Smother became one of the first project to return to filming in Ireland after the first lockdown,  something that O’Flanagan said brought its own challenges as the production team felt an onus on them to complete the shoot safely so that others could follow. “There was a massive additional burden of responsibility, especially as we were one of the first productions to return to shooting:  it was so important to us to do everything right,”

“At the same time, we had to keep our eye on the creative process and make sure that wasn’t overly compromised,” O’Flanagan recounted. “At the end of the day, it was not just about getting to the end of the shoot; we also needed to produce the series we had set out to make before covid. We needed to keep the narrative and the audience in mind too.”

Returning to production also brought with it a “huge expense,” but the show was back with additional funds to implement the regulations and safety standards needed to carry on; “Thankfully our financiers and especially Screen Ireland were really proactive in helping us finance these additional costs.”

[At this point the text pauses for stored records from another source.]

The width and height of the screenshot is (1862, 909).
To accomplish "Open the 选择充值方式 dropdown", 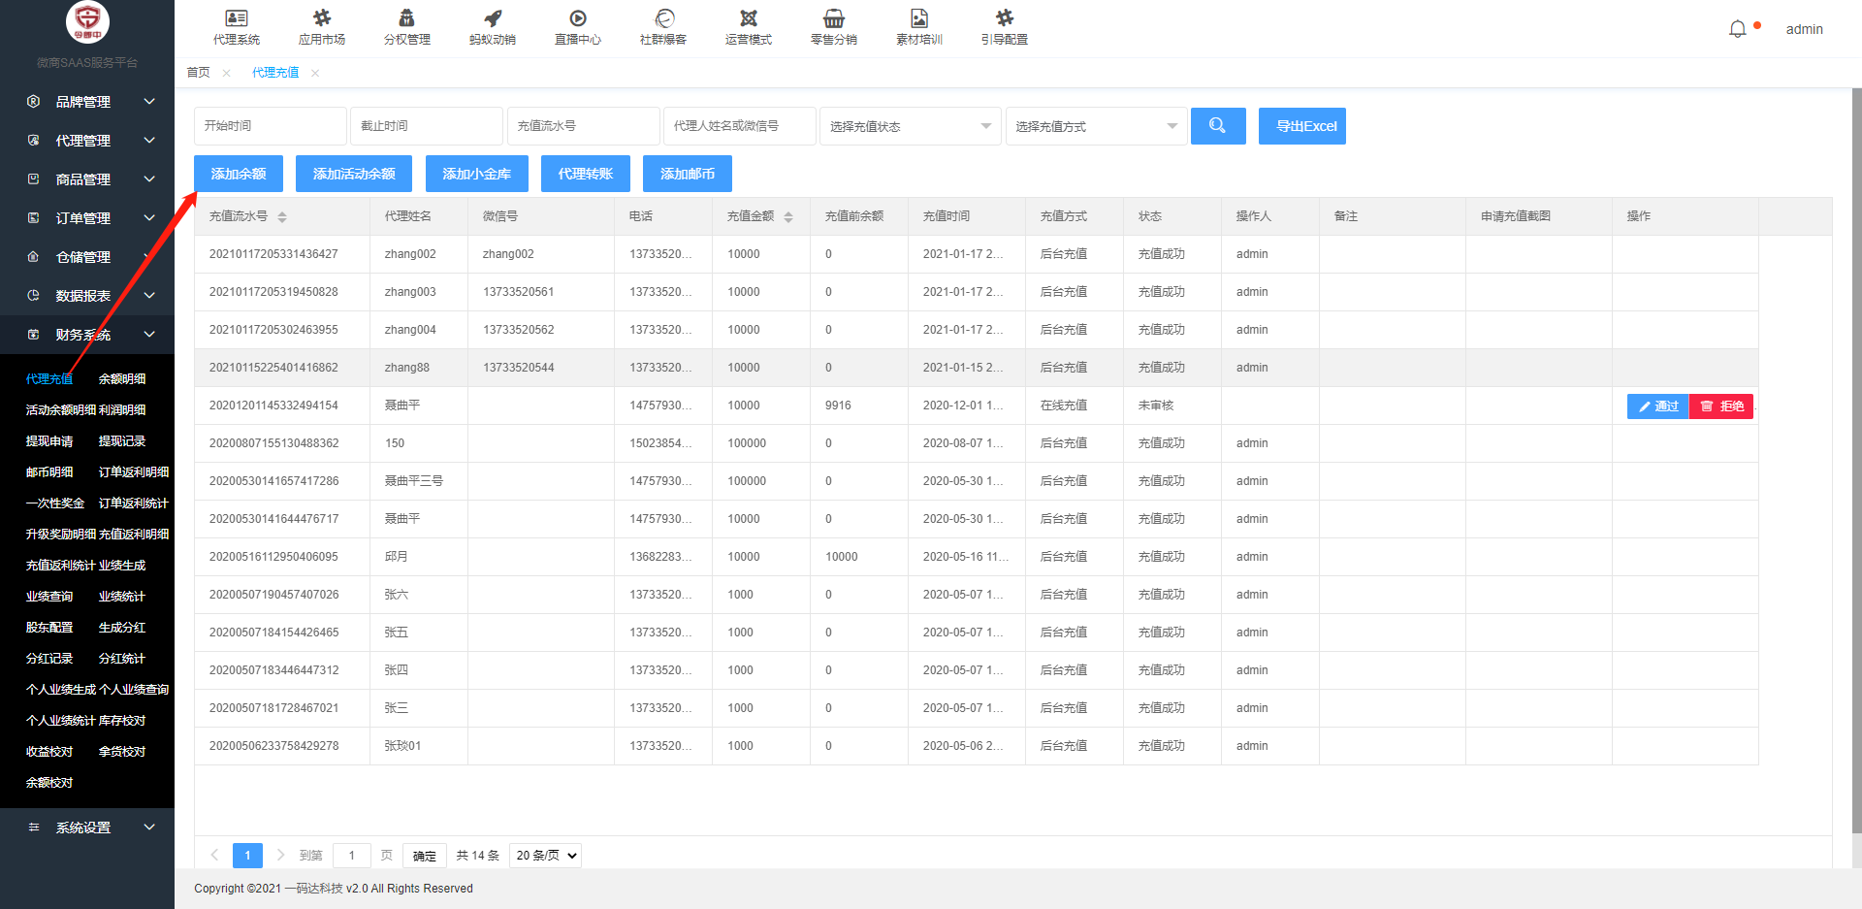I will pyautogui.click(x=1096, y=126).
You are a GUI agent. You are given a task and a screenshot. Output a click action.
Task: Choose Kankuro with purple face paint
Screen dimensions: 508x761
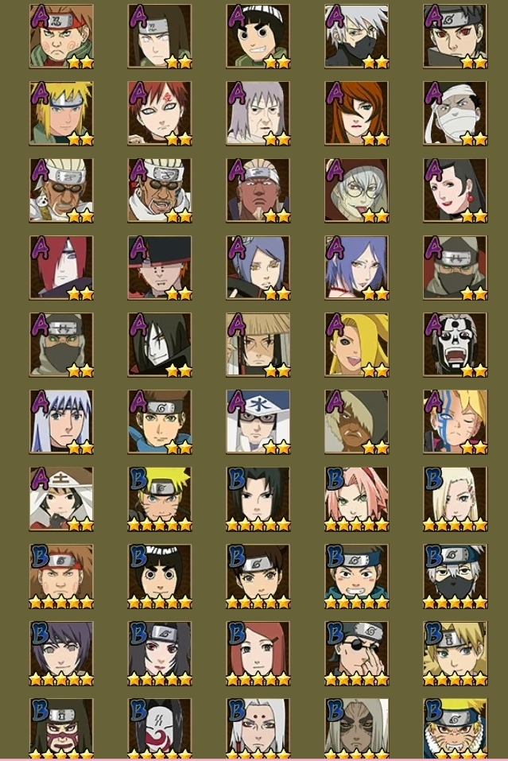(62, 729)
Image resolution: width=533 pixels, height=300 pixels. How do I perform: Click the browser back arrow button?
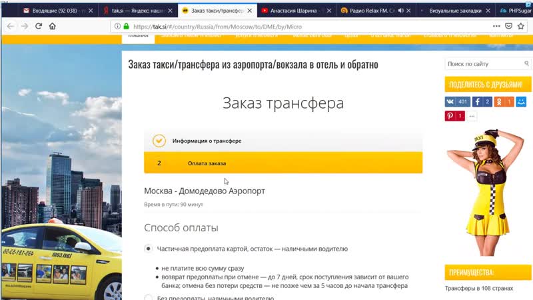tap(9, 26)
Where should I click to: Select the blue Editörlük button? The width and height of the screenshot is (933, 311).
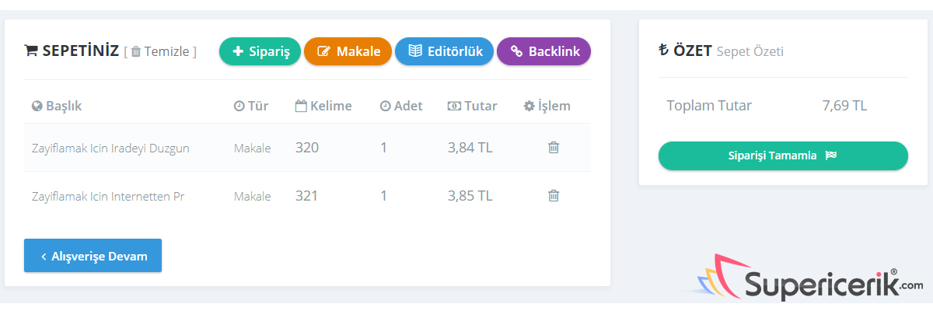(444, 52)
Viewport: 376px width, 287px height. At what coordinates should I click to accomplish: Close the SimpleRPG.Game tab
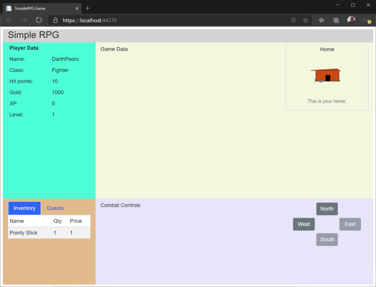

Although there is doubt surrounding filming during COVID, O’Flanagan believes it is still doable. “The expense is real – there are tangible additional costs to creating a safe working environment for everyone, but, it can be done. Our industry is built on creative and innovative thinking and I think that has really stood to us over this period.”

Now on its fourth episode, Smother’s ensemble cast, which also includes VMDIFF Discovery Award winner Hazel Doupe (Float Like A Butterfly), Thomas Levin (Borgen), Hilary Rose (The Young Offenders), and Justine Mitchell (Cheat), has been widely praised for their strong performances thus far. 

O’Flanagan put this down to the great work of their casting director; “we had the wonderful Louise Kiely to help us, who is herself a superstar. “

“We knew that the series would stand or fall on the quality of the actors but we also knew that there was a great range of roles for the talent that we wanted to attract,” Rebecca explained. “We were particularly excited about the range of really meaty and exciting roles we had for the women of Smother because we knew the depth of talent that was out there for those roles. We are thrilled to be able to showcase them all.”

Anticipation continues to build ahead of this week’s episode with producers seeing a huge uptake in interest from Irish audiences’ towards original Irish content following the success of dramas such as Normal People, while viewers continue to remain stuck indoors. As such, O’Flanagan feels it is “critically important” that Irish productions are supported and continue to film during these challenging times. “(This applies) across all genres but, in my view, especially across scripted comedy and drama.”

“Storytelling serves such an important function in our lives,” Rebecca told IFTN. “The role of storytelling is never more important than when we are experiencing upheaval, adversity, and change – we need it for escapism, but we also need as a way of reflecting back to ourselves who we are and how we define ourselves, and projecting this image out into the world.  It can provoke debate – either light-hearted or ferocious – but that conversations is essential in forging our sense of identity – in good times and bad.”

The fourth Episode of Smother airs on RTÉ One this Sunday at 9:30pm.